因此,对于您的用例,可以通过以下方式实现:
const aggregatorOpts = [
{ $match: { character: 'broquaint' } }, // Match the character
{
// Seperate into 2 or more pipes that will count class and
// race seperatly
$facet: {
race: [
// Group by race and get the count:
// [
// {
// _id: 'Halfling',
// count: 3
// }
// {
// _id: 'Naga',
// count: 2
// }
// ]
// $sortByCount is the same as
// { $group: { _id: <expression>, count: { $sum: 1 } } },
// { $sort: { count: -1 } }
{ $sortByCount: '$race' },
// Now we want to transform the array in to 1 document,
// where the '_id' field is the key, and the 'count' is the value.
// To achieve this we will use $arrayToObject.
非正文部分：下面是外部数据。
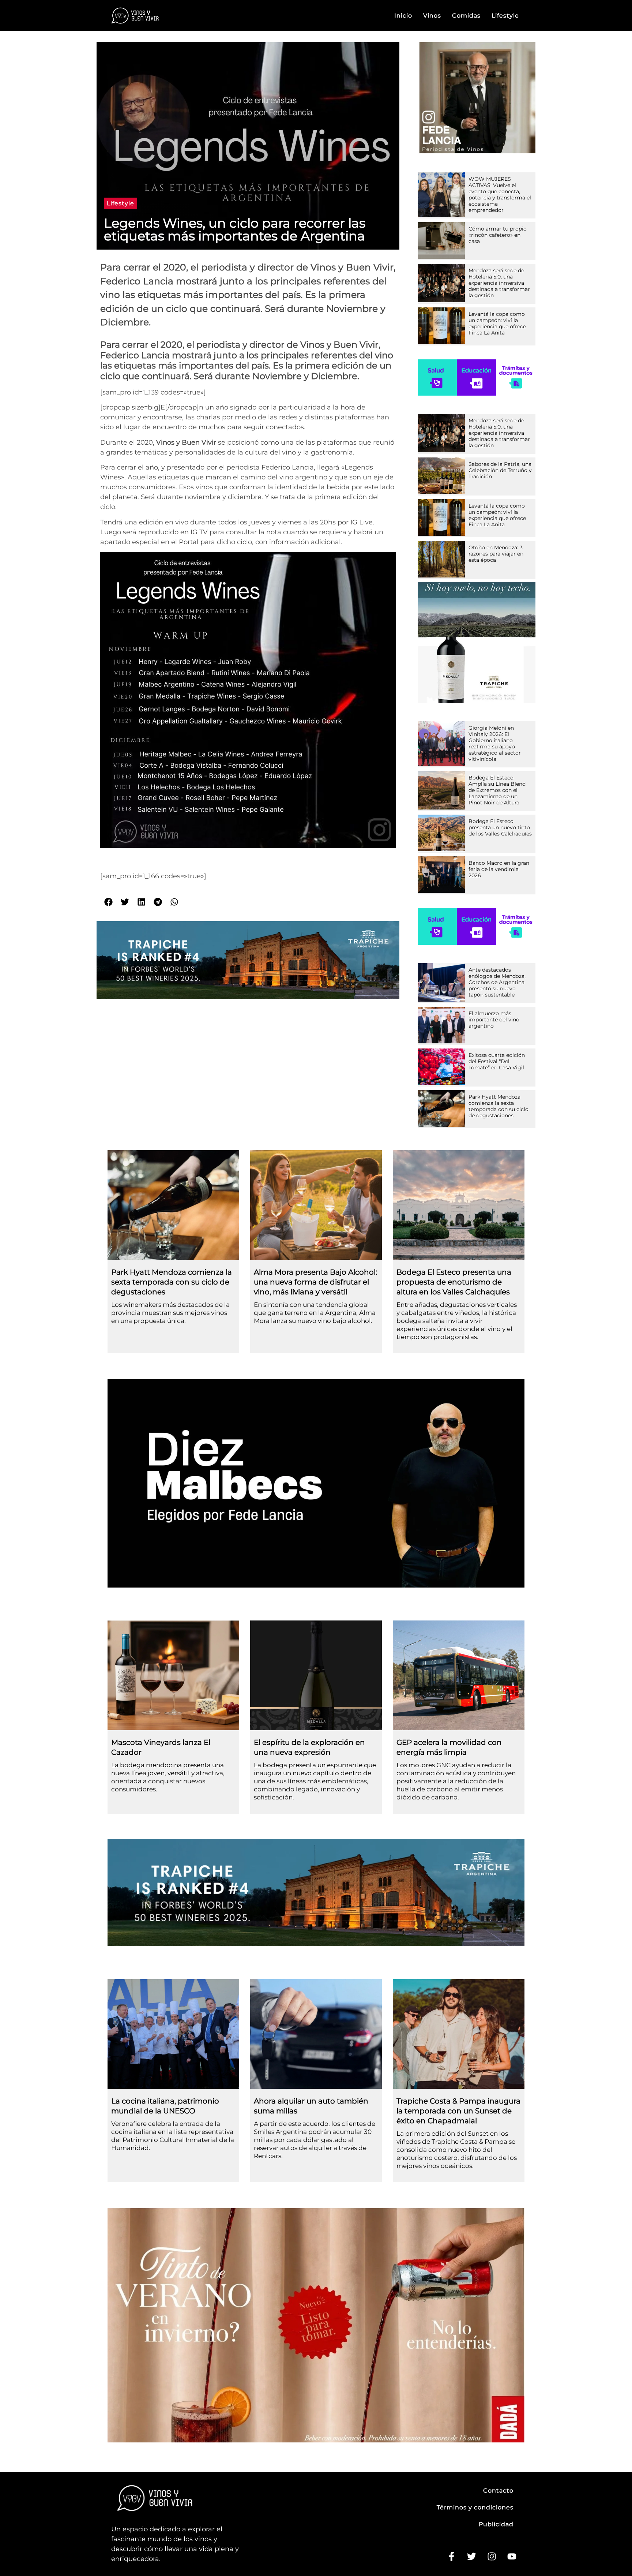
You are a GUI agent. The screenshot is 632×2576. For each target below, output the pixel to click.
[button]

According the the
// docs, we have to first rename the fields to 'k' for the key,
// and 'v' for the value. We use $project for this:
{
$project: {
_id: 0,
k: '$_id',
v: '$count',
},
},
],
// Same as above but for class instead
class: [
{ $sortByCount: '$class' },
{
$project: {
_id: 0,
k: '$_id',
v: '$count',
},
},
],
},
},
{
// Now apply the $arrayToObject for both class and race.
$addFields: {
// Will override the existing class and race arrays
// with their respective object representation instead.
class: { $arrayToObject: '$class' },
race: { $arrayToObject: '$race' },
},
},
];
db.races.aggregate(aggregatorOpts)
产生以下内容:
[
{
"race": {
"Halfling": 3,
"Naga": 2
},
"class": {
"Hunter": 3,
"Rogue": 1,
"Fighter": 1,
}
}
]
如果您对@Asya提供的输出格式感到满意,那么您可以删除$project
和$addFields
阶段,并将$sortByCount
部分留在每个子管道中。< / p>
使用这些新功能,聚合更容易扩展,附加计数,
只需在$facet
中添加另一个聚合管道即可。
计算子组甚至更容易,但这将是一个单独的问题。